Editor’s Note: This is a guest commentary. The opinions do not necessarily reflect the views of the editorial board.
Social networking companies dodge accountability by hiding behind a 26-word fragment of the Communications Decency Act of 1996. Commonly called Section 230, this piece of the larger Communications Act of 1934 protects social media and other online platforms that share content created by third-party users.
According to Section 230, “no provider or user of an interactive computer service shall be treated as the publisher or speaker of any information provided by another information content provider.” To put it simply, online platforms like Instagram and X cannot be held liable for their users’ content.
Eight years after Section 230 was put into effect, a group of Harvard students launched TheFacebook. The ensuing social media boom hijacked the protections of Section 230 and allowed social networks to avoid legal accountability for content disseminated on their sites. Companies like Meta and Google have dodged content moderation lawsuits by citing this law that predates the existence of every major social network. In order to truly hold these companies accountable, Section 230 must be amended or put to pasture.
In theory, Section 230 provides a vital layer of protection. To maintain free online communication, some companies must offer platforms on which to communicate. Without Section 230, these platforms could be struck with lawsuit after lawsuit whenever one user has a complaint about another’s content. In reality, regulating online speech with Section 230 is like trying to conduct traffic stops with a Model T. The law has been outpaced by the scope of online communication.

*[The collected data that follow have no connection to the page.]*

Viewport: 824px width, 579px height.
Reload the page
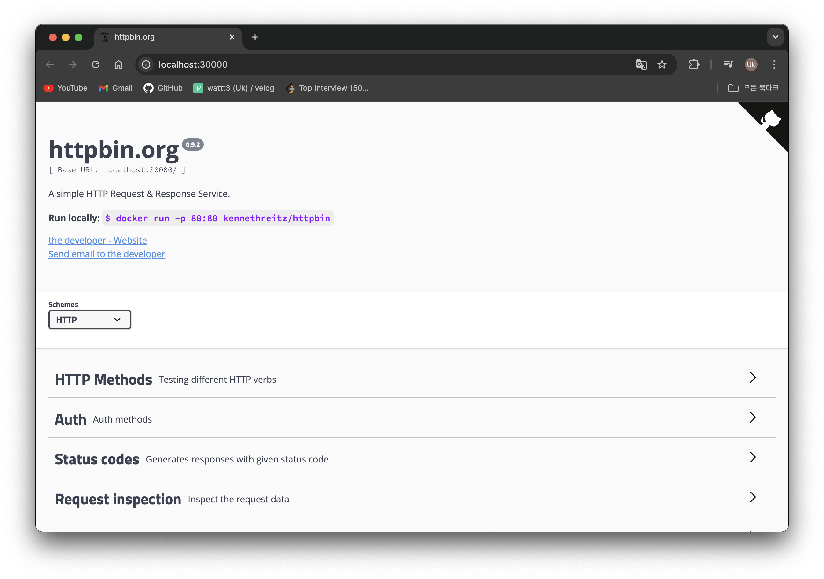pyautogui.click(x=95, y=65)
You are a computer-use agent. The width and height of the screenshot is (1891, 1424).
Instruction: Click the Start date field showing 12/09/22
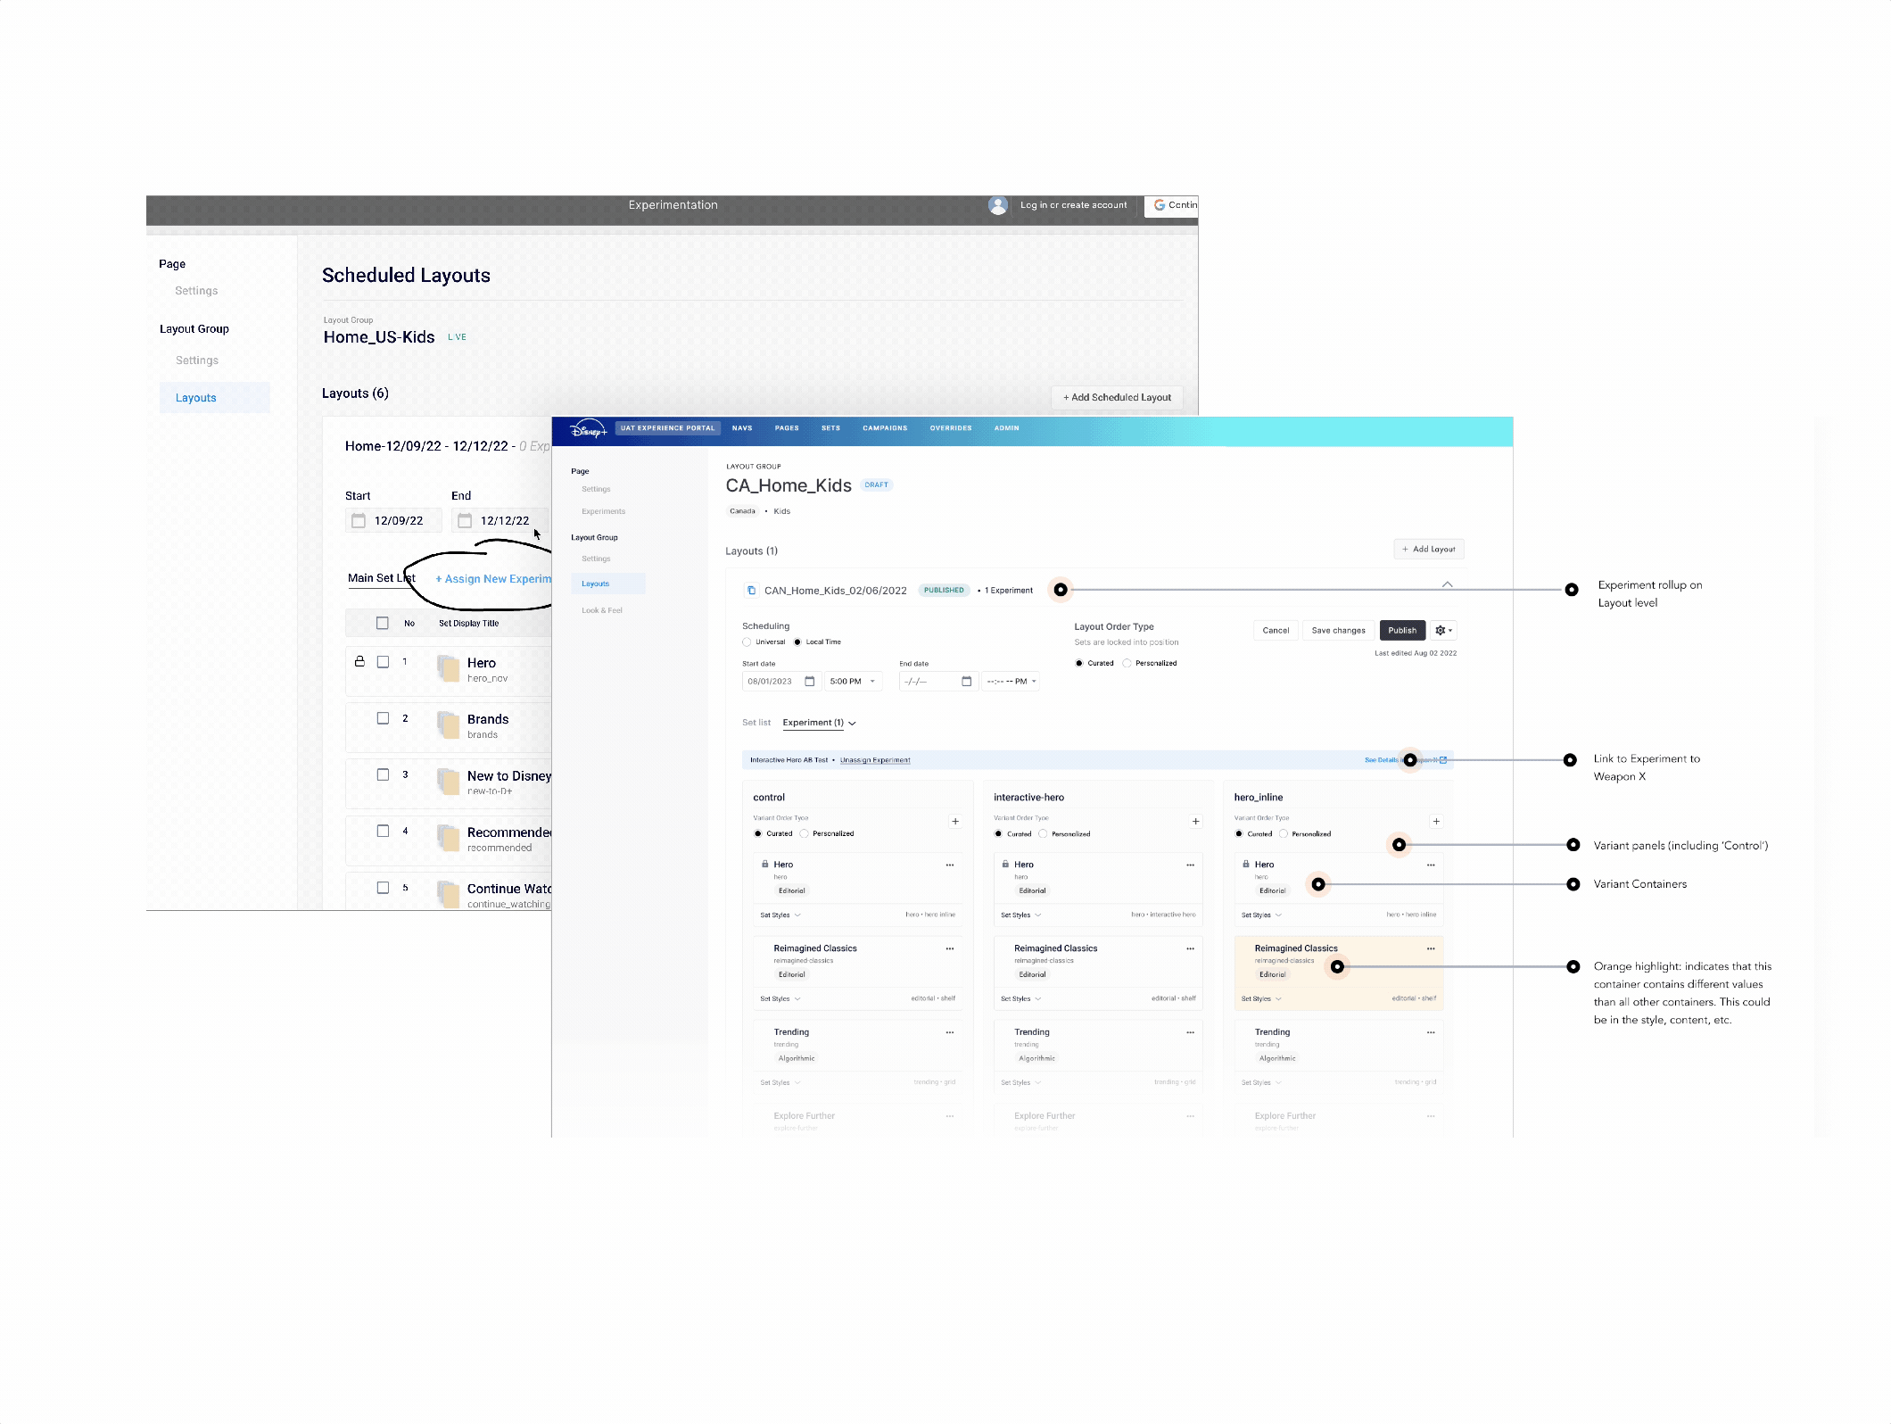398,521
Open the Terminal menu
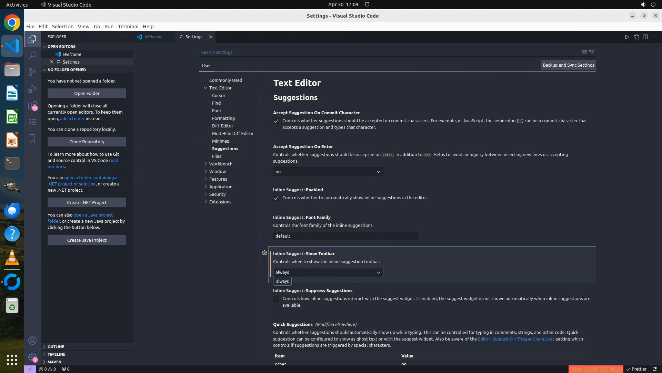The height and width of the screenshot is (373, 662). [128, 27]
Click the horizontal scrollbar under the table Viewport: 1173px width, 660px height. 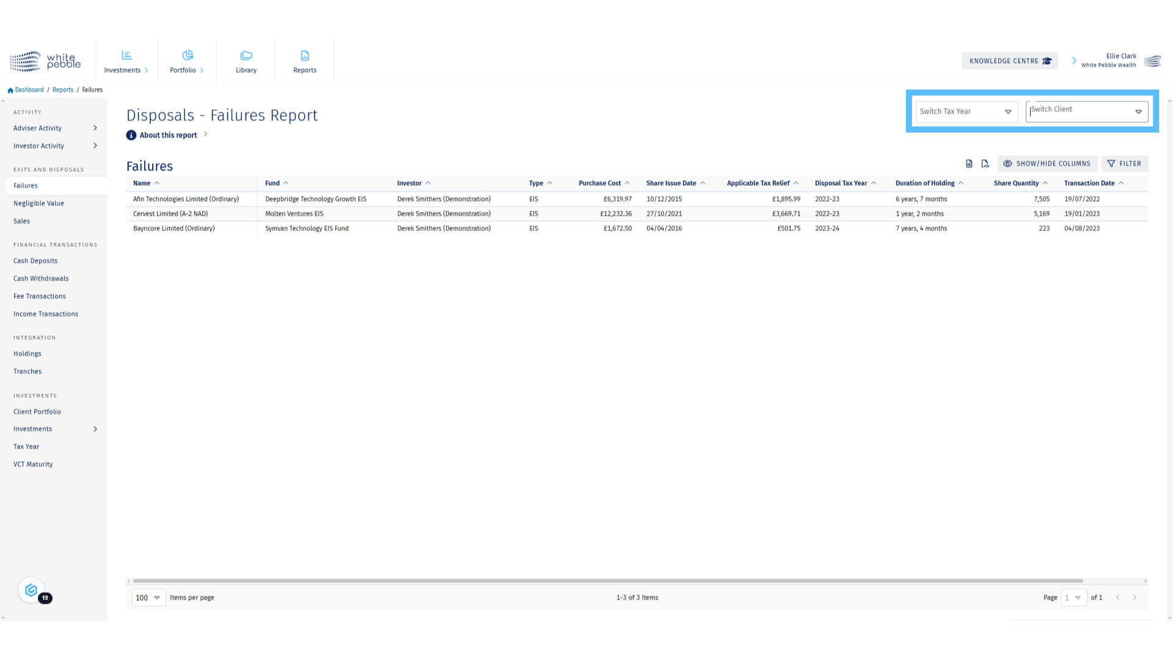click(x=607, y=581)
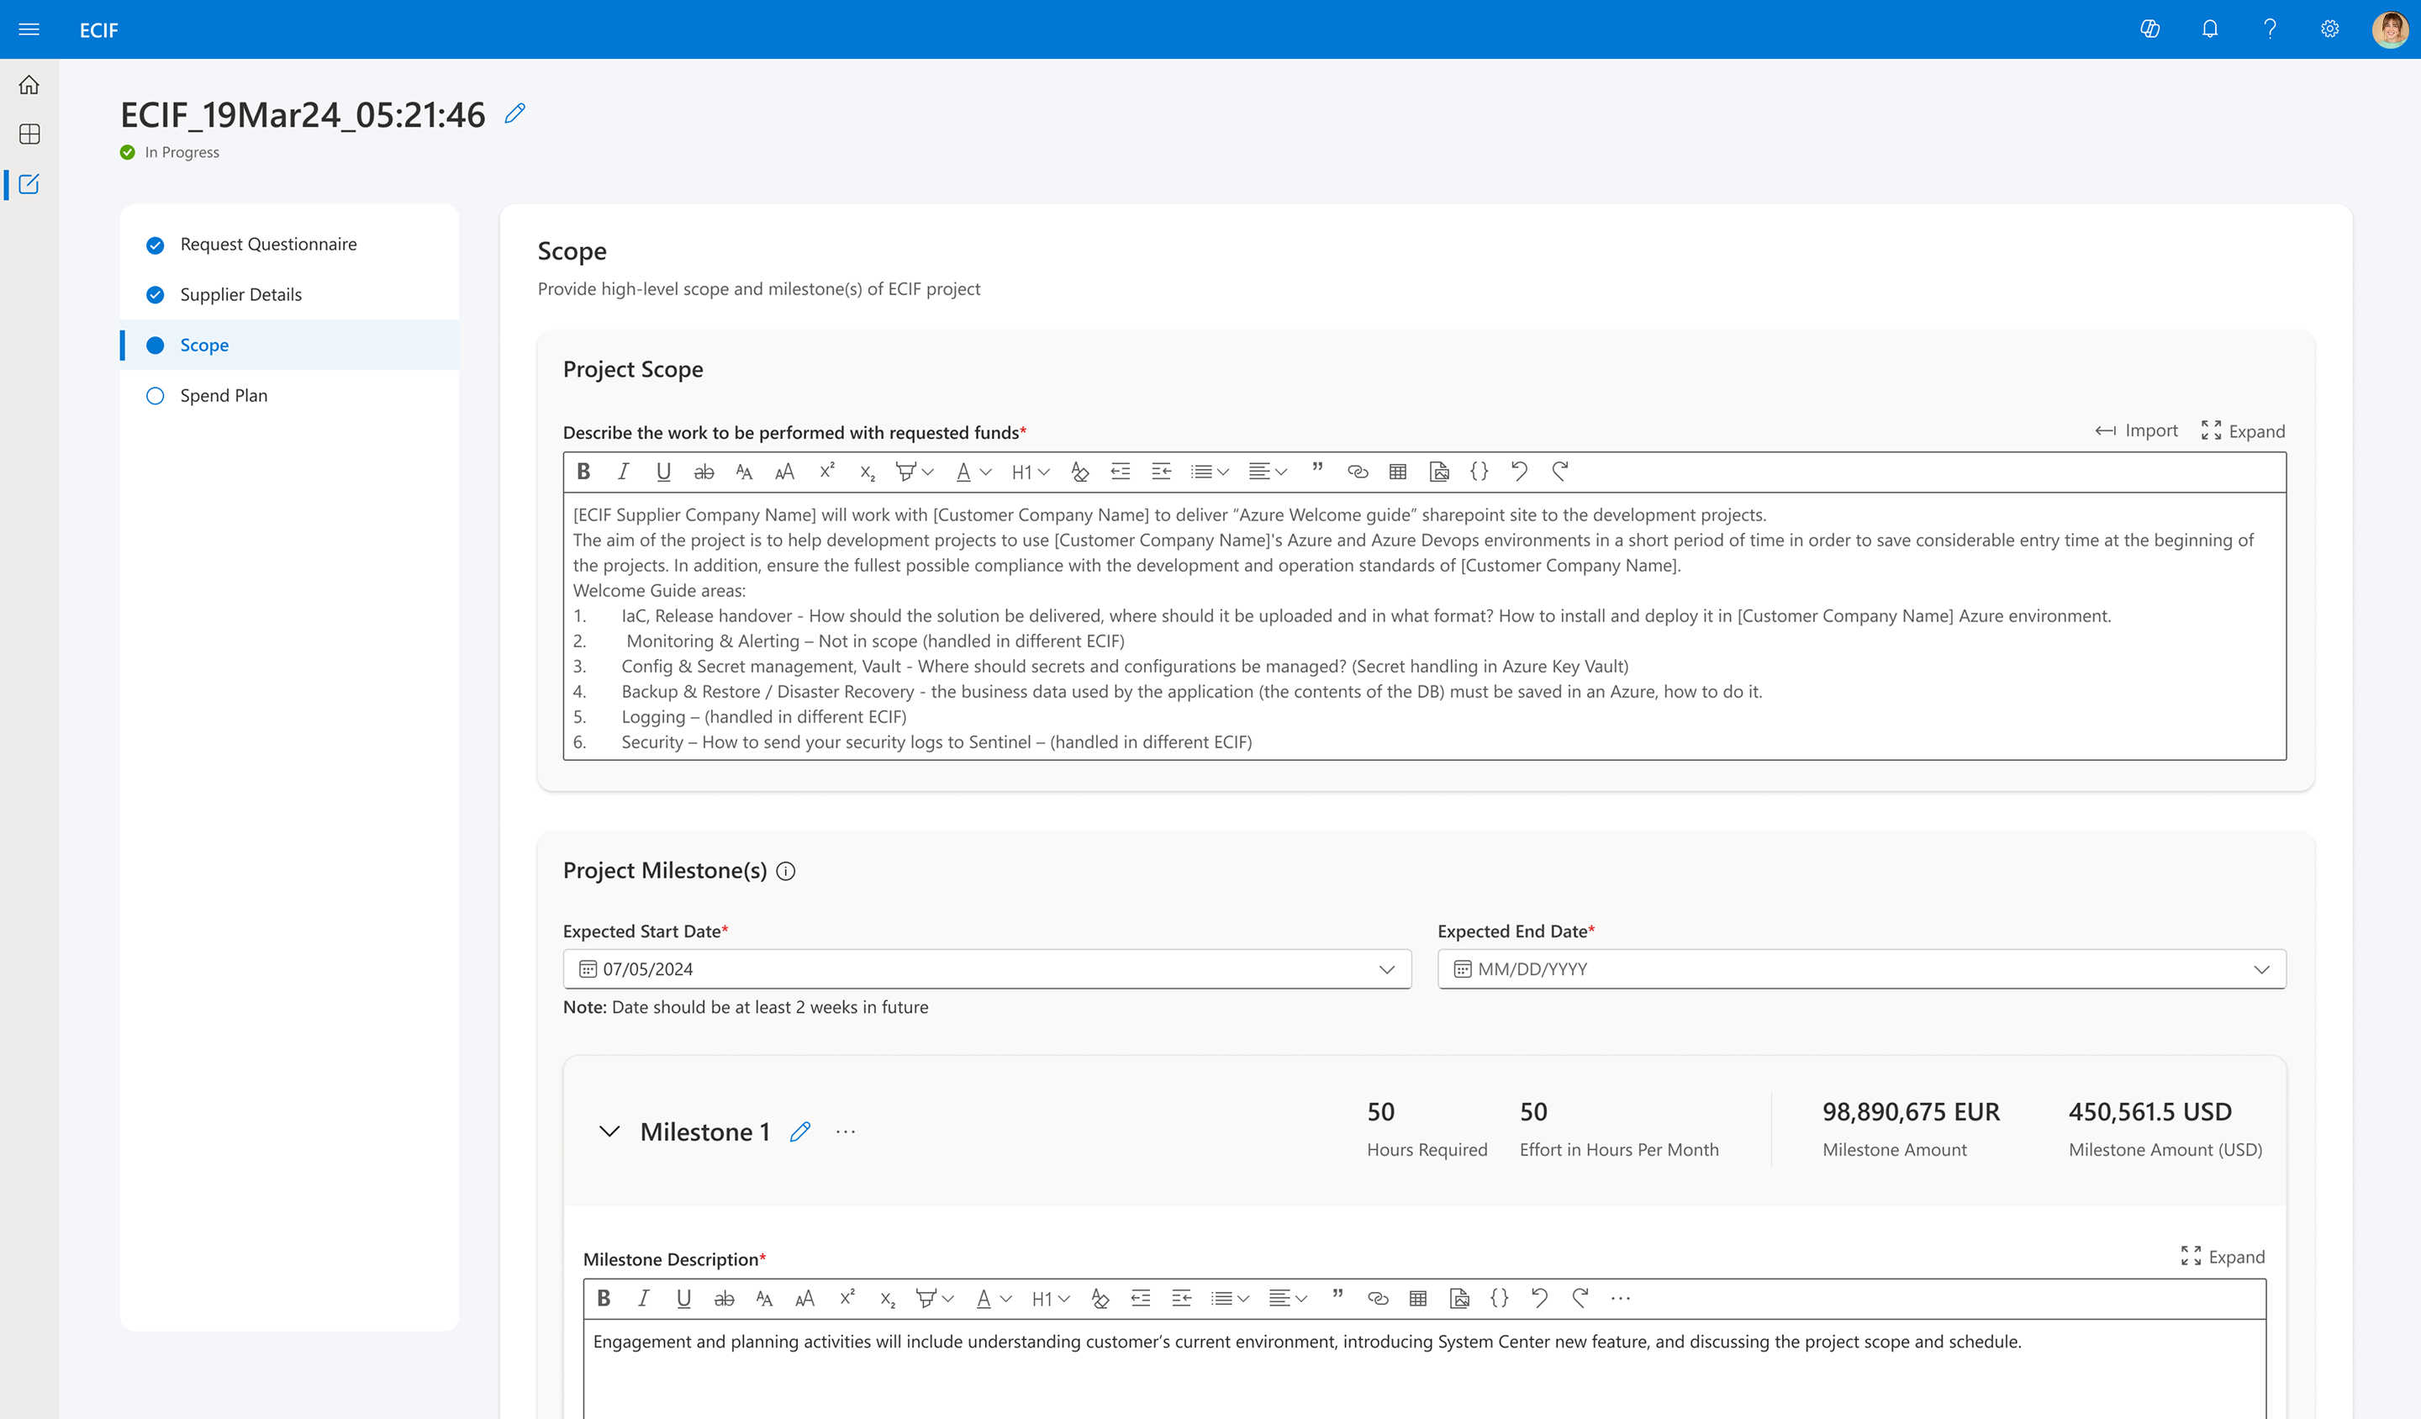Go to the completed Supplier Details step

pyautogui.click(x=240, y=295)
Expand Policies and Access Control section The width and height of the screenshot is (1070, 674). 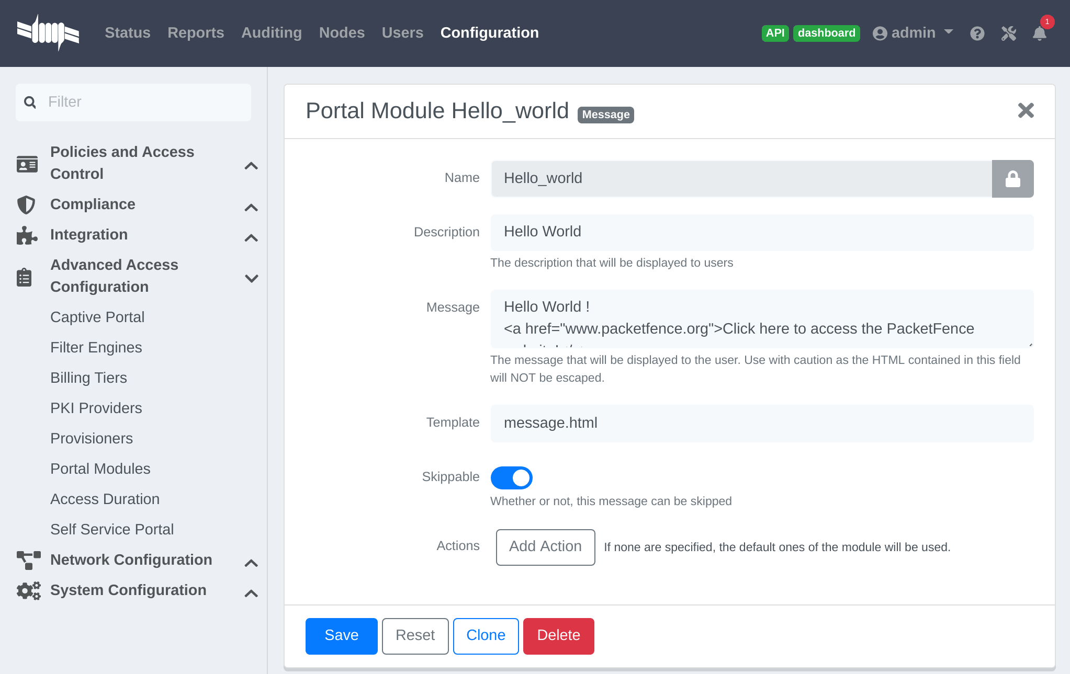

Despite the shield of Section 230, full-time courtroom resident Mark Zuckerberg and his ilk still receive a healthy dose of legal action. In a series of landmark cases this decade, tech giants have been compared to drug kingpins. A jury in Los Angeles recently ruled that Meta and Google deliberately implemented addictive design principles like “infinite scroll” at the expense of their users’ mental health. But, beyond the scrutiny of their product design, tech giants must be held accountable for their role as drug mules. Not only do they peddle an addictive product, but they also offer a vehicle for users to disseminate dangerous content.
Meta is one of several companies that have been accused of allowing users to spread disinformation en masse. The company behind Facebook and Instagram drew scrutiny for its alleged role in contributing to misinformation surrounding the 2016 U.S. Presidential Election, COVID-19, and the Jan. 6 Insurrection. In 2024, the European Union investigated Meta for its failure to quell deceptive political content. That same year, just months before the 2024 U.S. election, Meta killed its fact-checking tool. Since that time, user-posted disinformation has continued to fester on Facebook, Instagram and other social networks. Despite this — or because of it — Meta sustained an average of 3.56 billion daily active users in March 2026.
Correcting the absurdity of Section 230 would not make a utopia out of the internet overnight. Despite every national or international regulation, the internet remains bound by the same primal rules of any ecosystem. It is populated by organisms within a food chain. Its apex predators — companies that have grown corpulent with information and capital — have a biological imperative to worm their way around the rules. Corporations sustained by free speech on the internet are always evolving in a constant race to outpace regulation. If our country ever wants to succeed in holding these companies accountable for the undeniable harm they cause, we must repeal or amend this dinosaur legislation for the sake of safe and truthful online communication.